20 May
20May


Un'interessante ricerca condotta dall'ISPEG, l’Istituto  per gli Studi Politici, Economici e Giuridici diretto dall'avvocato Alessandro Parrotta, fa emergere che il 77% delle piccole imprese non fa pianificazione di lungo termine da oltre 5 anni e che il 50% delle imprese familiari non dispone di un piano strategico.

Se da un lato, le PMI italiane risultano essere dotate di maggiore flessibilità per rispondere agli impatti economici derivanti dalla crisi determinata dall'emergenza COVID-19, dall’altro queste realtà devono senz'altro evolvere verso una gestione strategica e organizzativa più strutturata delle proprie attività.

Nei contesti competitivi contemporanei caratterizzati da improvvisi ed inaspettati cambiamenti dell'ambiente esterno, la gestione strategica risulta essere uno strumento necessario alla creazione di valore divenuto ormai imprescindibile soprattutto per le PMI.

La mancanza di un processo di pianificazione strategica, e conseguentemente di un sistema di controllo di gestione che consenta all’impresa verificare tempestivamente il grado di raggiungimento degli obiettivi al fine di individuare altrettanto tempestivamente le migliori azioni correttive, ha un impatto negativo sulle performance economico-finanziarie delle PMI.

Infatti, secondo il rapporto Cerved 2019, le PMI italiane hanno registrato nel 2018 un peggioramento delle performance reddituali consistenti principalmente in un calo dei principali indici di redditività (ROI, ROE, ROA) e una riduzione della produttività con effetti negativi sulla competitività.

E’ verosimile aspettarsi che l’attuale crisi economica generata dall’emergenza COVID-19 accentuerà tale tendenza rendendo i processi di pianificazione e controllo ancora più vitali per la sopravvivenza delle imprese.   

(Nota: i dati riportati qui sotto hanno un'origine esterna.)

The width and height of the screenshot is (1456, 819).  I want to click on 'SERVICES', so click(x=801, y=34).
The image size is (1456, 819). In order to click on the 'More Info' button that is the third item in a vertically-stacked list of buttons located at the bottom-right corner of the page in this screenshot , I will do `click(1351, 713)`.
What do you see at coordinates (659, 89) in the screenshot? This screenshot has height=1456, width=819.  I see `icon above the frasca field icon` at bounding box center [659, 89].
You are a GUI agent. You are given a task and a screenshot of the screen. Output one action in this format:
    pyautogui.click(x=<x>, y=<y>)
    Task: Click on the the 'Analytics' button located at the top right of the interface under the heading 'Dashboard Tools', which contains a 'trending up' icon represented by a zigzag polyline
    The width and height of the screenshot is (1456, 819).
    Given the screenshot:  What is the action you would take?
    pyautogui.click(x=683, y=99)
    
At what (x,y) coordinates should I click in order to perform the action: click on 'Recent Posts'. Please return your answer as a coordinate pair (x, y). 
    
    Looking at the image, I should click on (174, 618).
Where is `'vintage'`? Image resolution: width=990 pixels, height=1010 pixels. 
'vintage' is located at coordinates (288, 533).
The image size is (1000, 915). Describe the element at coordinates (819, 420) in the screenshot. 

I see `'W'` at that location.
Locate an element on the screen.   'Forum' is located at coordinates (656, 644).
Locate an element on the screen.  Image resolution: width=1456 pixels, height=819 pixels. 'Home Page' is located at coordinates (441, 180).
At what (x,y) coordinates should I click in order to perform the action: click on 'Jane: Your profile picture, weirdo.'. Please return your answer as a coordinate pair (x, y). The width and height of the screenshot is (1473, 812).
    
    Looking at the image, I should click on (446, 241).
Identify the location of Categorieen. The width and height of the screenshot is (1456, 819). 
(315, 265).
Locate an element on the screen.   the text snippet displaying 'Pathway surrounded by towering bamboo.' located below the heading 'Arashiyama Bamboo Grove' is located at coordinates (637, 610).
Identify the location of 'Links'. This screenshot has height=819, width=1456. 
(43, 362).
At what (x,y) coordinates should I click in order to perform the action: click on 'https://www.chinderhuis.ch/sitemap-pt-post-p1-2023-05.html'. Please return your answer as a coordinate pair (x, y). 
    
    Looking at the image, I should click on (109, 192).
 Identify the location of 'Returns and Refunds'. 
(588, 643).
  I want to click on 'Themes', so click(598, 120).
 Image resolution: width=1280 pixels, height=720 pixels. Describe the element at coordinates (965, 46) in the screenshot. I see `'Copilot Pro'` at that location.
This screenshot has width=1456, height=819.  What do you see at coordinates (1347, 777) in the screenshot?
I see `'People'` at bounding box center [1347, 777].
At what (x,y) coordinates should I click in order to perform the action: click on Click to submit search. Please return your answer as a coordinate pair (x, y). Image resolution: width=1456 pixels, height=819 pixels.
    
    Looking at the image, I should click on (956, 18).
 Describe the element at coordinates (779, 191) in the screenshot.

Una gestione economico-finanziaria strutturata delle proprie attività, consistente nell’implementazione di processi di pianificazione strategica e di controllo di gestione, consentirebbe alle PMI italiane di ottenere importanti benefici in termini di produttività, competitività e conseguentemente in termini di performance economico-finanziarie.

La pianificazione strategica consentirebbe all’impresa di generare:

  • Una chiara definizione della mission e della vision dell’impresa
  • Un’analisi approfondita del contesto competitivo in cui l’impresa opera al fine di individuare l’opportunità e le rischi che derivano dall’ambiente esterno
  • Un’analisi critica delle principali risorse (materiali e immateriali), di cui l’impresa dispone e sulle quali gettare le basi per la costruzione di vantaggi competitivi nei confronti dei concorrenti, e dei principali aspetti dell’attività aziendale da migliorare
  • La definizione delle strategie maggiormente profittevoli da porre in essere al fine cogliere le opportunità del mercato sfruttando e valorizzando le risorse di cui l’impresa dispone. Al contempo, sarà necessario definire altresì le migliori strategie da adottare per difendere l’impresa dei rischi che derivano dal mercato
  • La definizione di un sistema coerente di obiettivi (di business, di ricavi, di costi, di efficacia commerciale, di efficienza operativa, di redditività, di gestione del capitale circolante, di investimenti, di costo del capitale, di soddisfazione del cliente, di fedeltà della clientela …) che operi da guida dell’azione quotidiana delle persone che agiscono in azienda
  • La definizione della struttura organizzava da adottare per implementare le strategie. Tale struttura sarà funzione delle caratteristiche dell’impresa e delle strategie che il management avrà deciso di implementare
  • La simulazione di scenari alternativi al fine di:
    • valutare gli impatti economici e finanziari sull’impresa derivanti dalla realizzazione di tali scenari
    • valutare preventivamente le migliori azioni da porre in essere al verificarsi di tali scenari affinchè l’impresa non sia colta impreparata dagli eventi e non si trovi costretta a prendere decisioni fondamentali per la sua sopravvivenza in modo precipitoso e istintivo.

Affinchè il processo di pianificazione strategica non si riveli essere solo un esercizio teorico, non sarà sufficiente semplicemente iniziare ad attuare operativamente le strategie deliberate in sede di pianificazione.

Sarà altresì fondamentale per l’impresa di dotarsi di un sistema di controllo di gestione che consenta al management di monitorare costantemente e tempestivamente l’efficacia e l’efficienza della gestione aziendale. In altri termini, sarà fondamentale per l’impresa dotarsi di uno strumento che le consenta di capire in tempo (e non qualche mese dopo la fine dell’esercizio in sede di redazione del bilancio) il grado di raggiungimento degli obiettivi e soprattutto le cause sottostanti alle differenze che si verificheranno tra ciò che è stato pianificato e ciò che avverrà a consuntivo al fine di individuare le azioni maggiormente profittevoli per raggiungere i target definiti in sede di pianificazione strategica.